WHAT YOU ARE ASKED TO DO - What's needed is the listing below, repeated word for word with no pictures.

SOURCE MATERIAL -
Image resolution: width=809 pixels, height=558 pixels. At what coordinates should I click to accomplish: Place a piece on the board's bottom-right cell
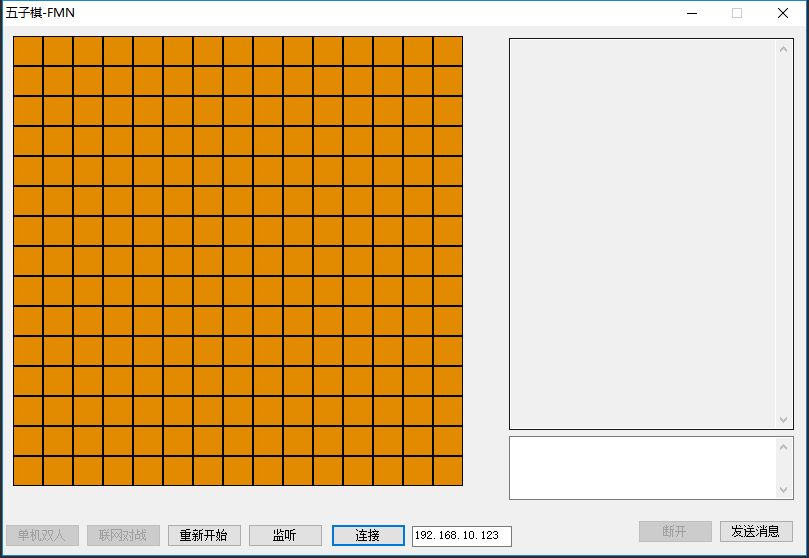(448, 471)
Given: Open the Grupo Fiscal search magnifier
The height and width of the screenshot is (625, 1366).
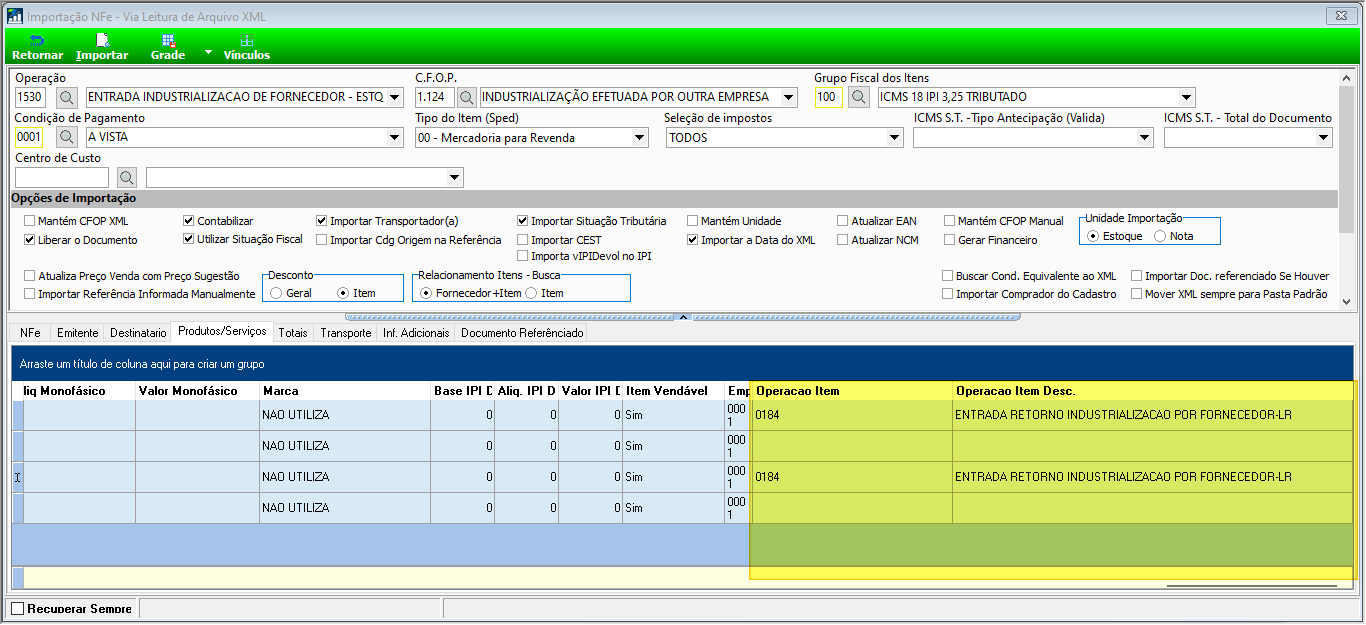Looking at the screenshot, I should (857, 97).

EXERCISE SOLUTION -
Image resolution: width=809 pixels, height=558 pixels. At what coordinates should I click to accomplish: Place a piece on the board's bottom-right cell
(448, 471)
Given: Open the Grupo Fiscal search magnifier
The height and width of the screenshot is (625, 1366).
Looking at the screenshot, I should (857, 97).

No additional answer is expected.